01 May 2018
L is for Labor
May Day is celebrated in most of the world, including the US, on May 1st (in the UK, it falls on 7 May this year, due to the tradition of holding national holidays on Mondays). It is now of course associated with International Workers' Day. The date was chosen in commemoration of the 1886 Haymarket Affair in Chicago, following the deaths of civilians and police at a rally for an 8-hour work day.
Amongst the many May Day related materials in our collections are these recently acquired pamphlets.
Published in 1938 and 1939 by the Communist Party of the United States, they draw direct correlations between the activities of workers and the struggle against fascism.
"In the democratic countries, the workers will marhsal their forces in parades, demonstrations and meetings. In the fascist countries, workers will gather in small groups, hidden from the police and fascist murder-bands, and once again will tell the story of May Day, and prepare for militant struggle to restore democracy."
Additionally, they point to the rise of fascist groups across the Americas, thereby making the call for labor unity more immediately urgent for their US audience.
Sold at 1c, these pamphlets were aimed at a broad audience, some of whom may not have been familiar with the histories discussed within or the language of labor movements.

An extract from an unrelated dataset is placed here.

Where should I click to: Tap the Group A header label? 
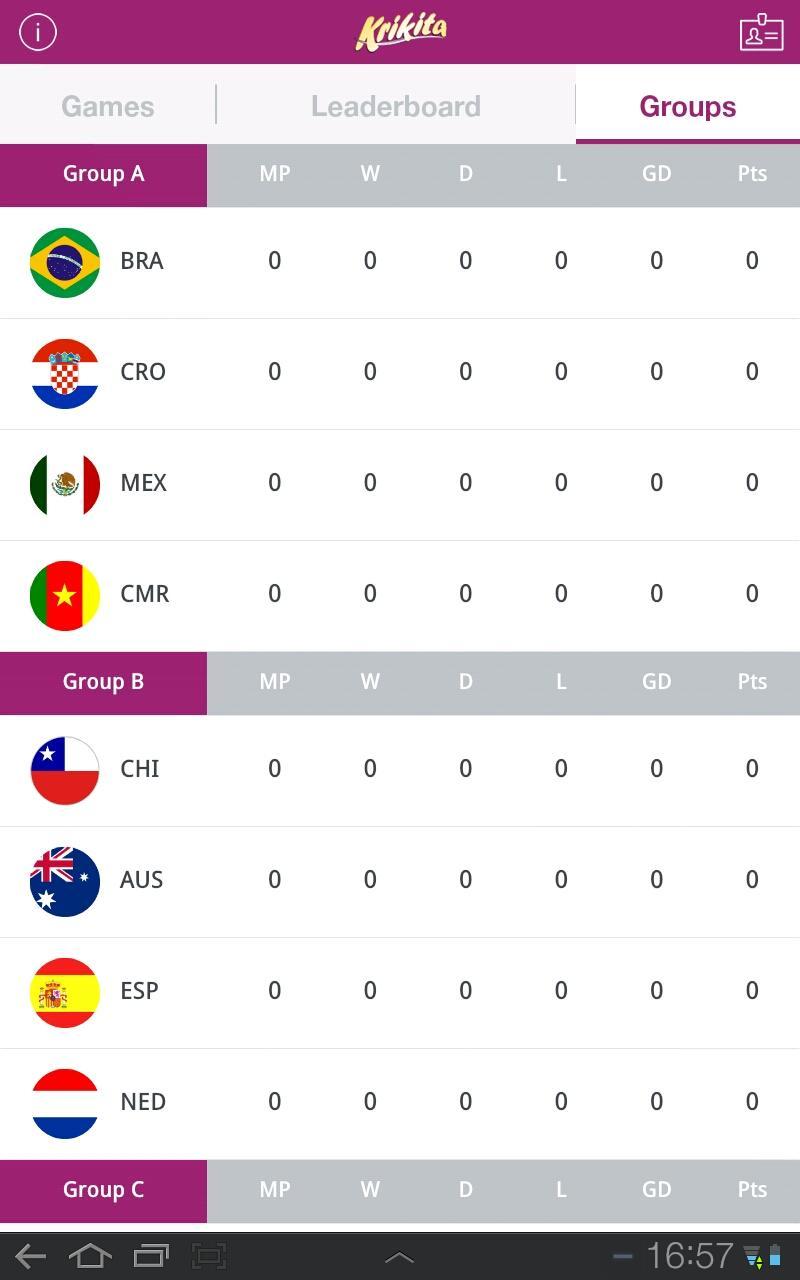point(104,174)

For those, the following publication would have been of use:
Published by the League of Women Shoppers in 1937, L is for Labor: a glossary of labor terms introduced its readers to the "new language" of labor, a language with the "color and vitality of great human movements." This was a clever strategic move by the League who aimed to educate consumers on the rights of shop-workers, and encourage them to support union organising in the shops that they patronised. Listing such terms as 'blacklist', ' boycott', 'collective bargaining', 'industrial accident', 'paternalism', and 'preferential shop', it provided a rapid education in the underlying principles and actions of labor movements that May Day exemplifies.